Ed Dietrich and his wife Johanna, the church's caretakers, have been members of the parish since 1996 and regard it as their extended family. "This parish is a great part of our lives," Johanna said, describing it as vibrant, enthusiastic and welcoming.
Ed said the parish today is very different from what it was when they first arrived. In those days the parish wasn't as united as it is today and the social atmosphere wasn't very good either. Father Joseph Ayling, who served from 1988 to 1993, "did a lot to bring the people together," he recalled.
He said Father Sylvain Casavant, who left Sylvan Lake in 1999, also helped improve the social atmosphere.

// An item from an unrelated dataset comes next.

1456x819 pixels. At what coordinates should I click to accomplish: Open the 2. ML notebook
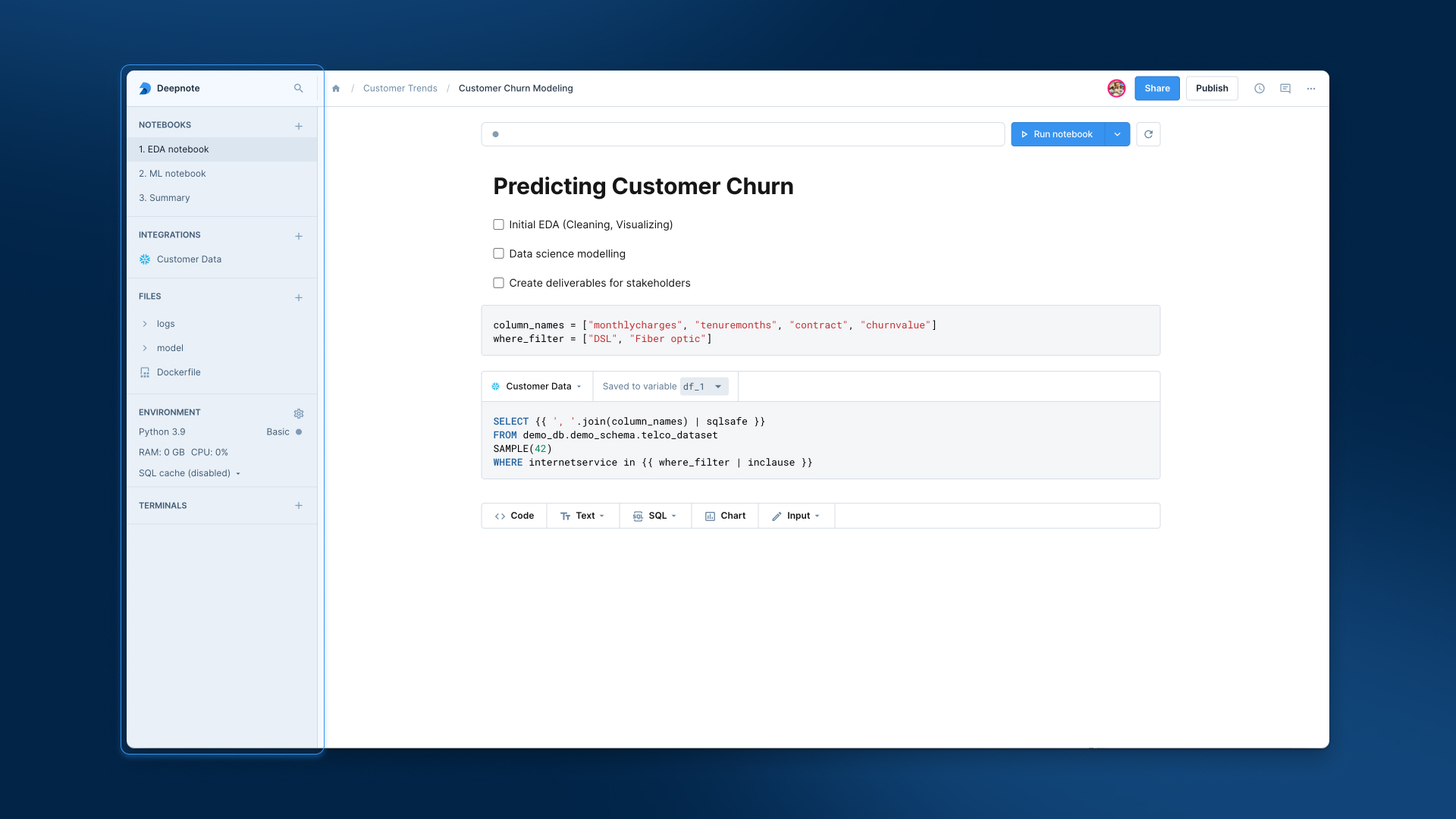pyautogui.click(x=173, y=174)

"At the beginning we didn't have much of a social life in the parish, but Father Casavant did a lot to change that. He brought new life to the parish."

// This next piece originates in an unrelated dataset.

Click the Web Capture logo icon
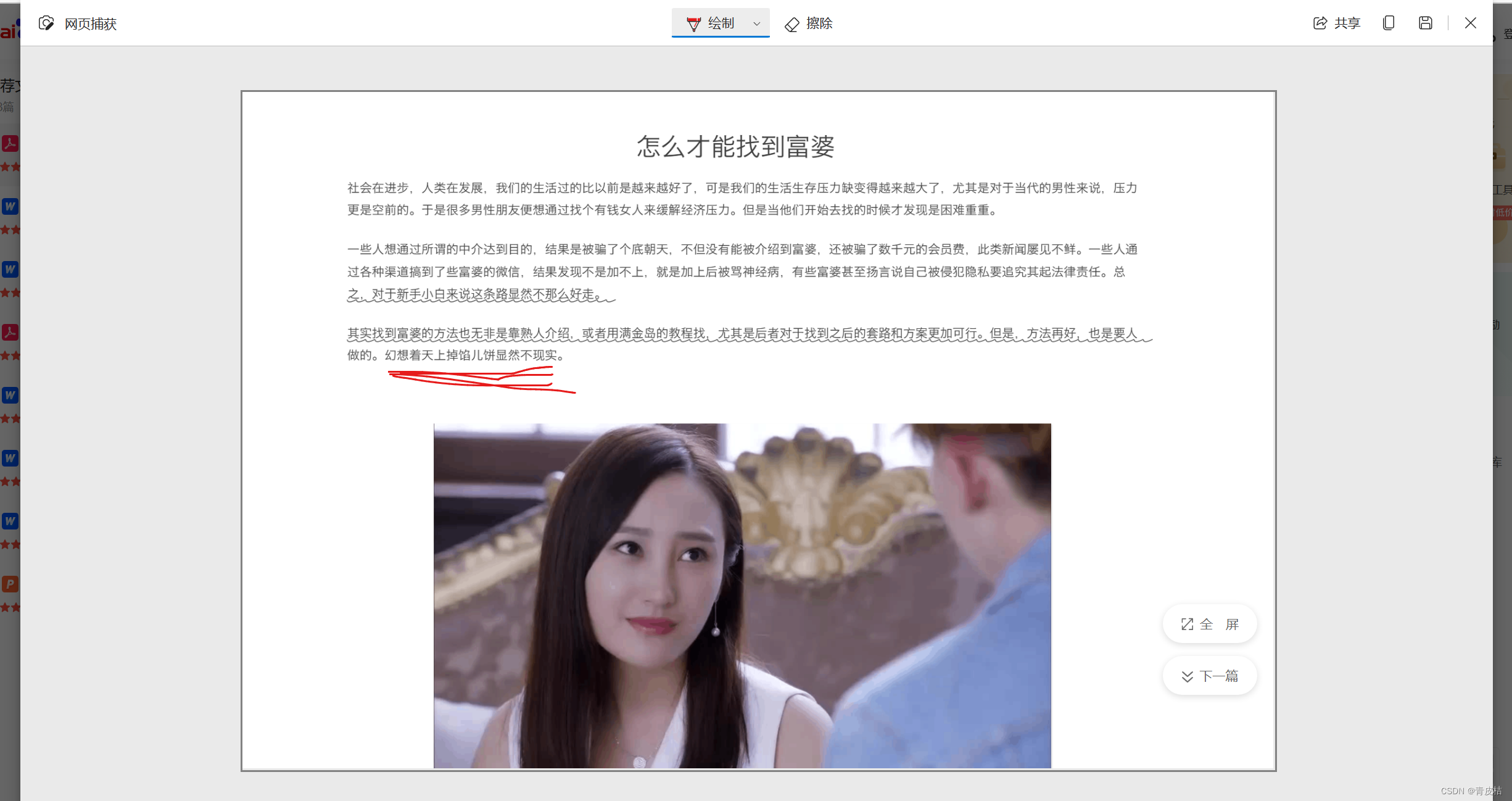 click(x=46, y=23)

The parish was established in 1927, but its beginnings go back to 1912, a year before Sylvan Lake was incorporated as a village. Catholic families then attended services in a modest chapel built on the site of the present church, on land donated by Alexandre Loiselle.

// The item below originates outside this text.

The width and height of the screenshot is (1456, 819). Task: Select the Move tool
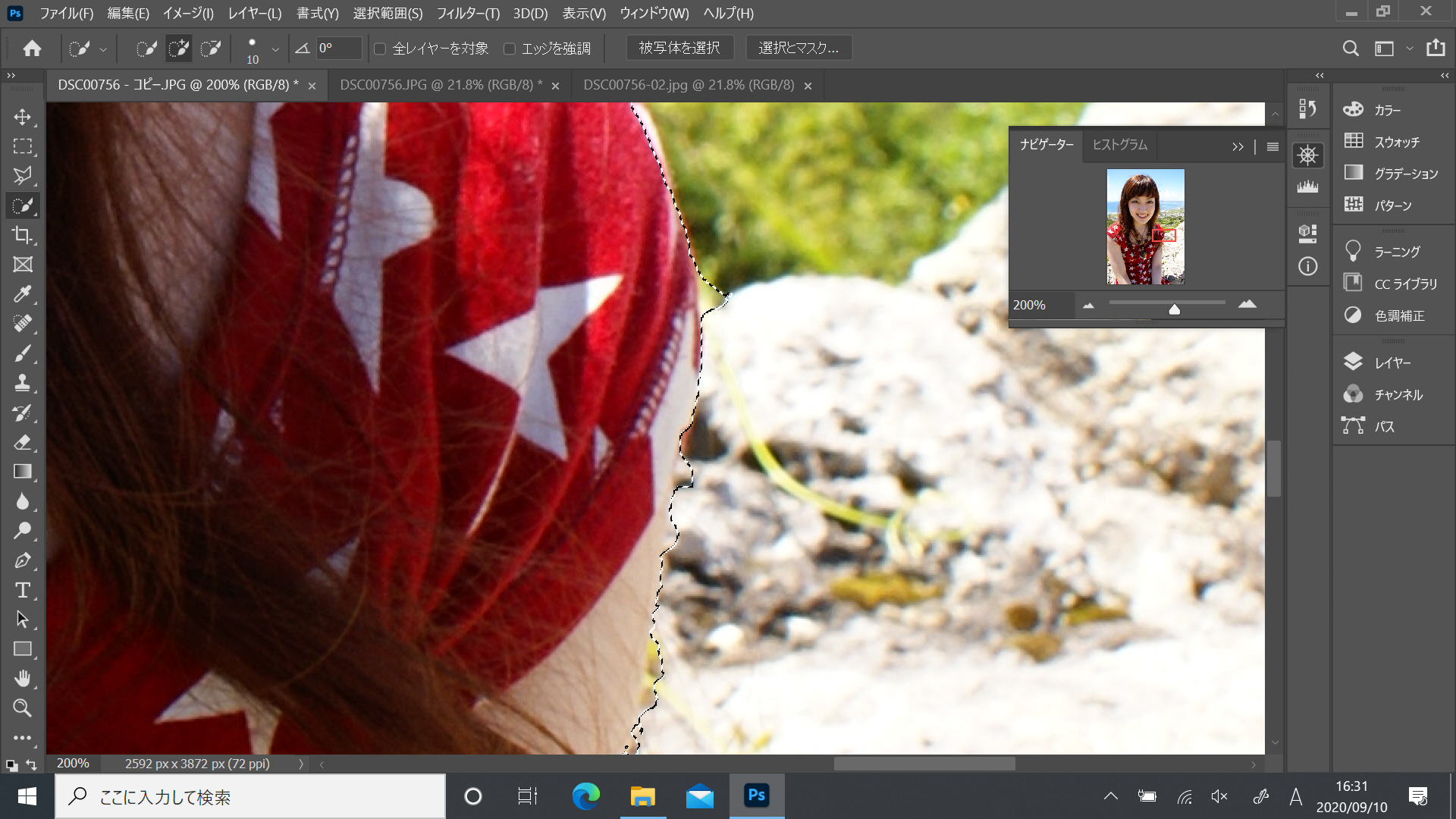point(23,117)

This tiny mission church was dedicated to the Blessed Virgin Mary and named Our Lady of the Assumption.
A severe downturn of the economy between 1915 and 1924 resulted in an exodus of the Sylvan Lake population.
A third of the parishioners were gone, but the remaining faithful persevered through this depression.
In 1927, Our Lady became a parish for the first time. Then followed a period of transition in which it was downgraded to a mission, then back to a parish again.
Father J.O. Sullivan, the seventh priest of the parish, arrived in Sylvan Lake in 1963 and immediately recognized the need for a newer and larger church.
A new church was built on the same site two years later. Archbishop Anthony Jordan dedicated and blessed it May 23, 1965. Sullivan, who had been so instrumental in the building of the new church, died quietly in the rectory May 17, 1967.
Father Michael Heffernan arrived in September 1967, facing a seemingly insurmountable debt on the new church. However, with his financial skill, the mortgage was retired in 1976, two years before its due time. According to Ed Dietrich, Heffernan served without a salary to help the parish pay off its debt.
In the early 1990s, Sylvan Lake lost its resident pastor as Our Lady of the Assumption was clustered with St. Margaret's in Rimbey and the missions of Our Lady of Perpetual Help in Bentley and St. John Bosco in Winfield.
The four-parish cluster has been served from Rimbey since 1994. To help in the transition, Sister Camille Campbell served as pastoral assistant in Sylvan Lake for two years until 1994.
Father Sylvan Casavant replaced Father Peter Sharpe as pastor of the cluster of parishes in 1994 and worked tirelessly toward the establishment of a Catholic separate school in Sylvan Lake. Mother Teresa Catholic School opened in September 2000 with dedication services led by Archbishop Collins in March 2001.
In 1999 Casavant became vocations director for the Edmonton Archdiocese and was replaced by Moret, who says Mass in Sylvan Lake three times a week, including Sundays.
Plans are currently underway at Our Lady of Assumption to build a new church within five years. The town's population has quadrupled in the past decade and so has the Catholic population.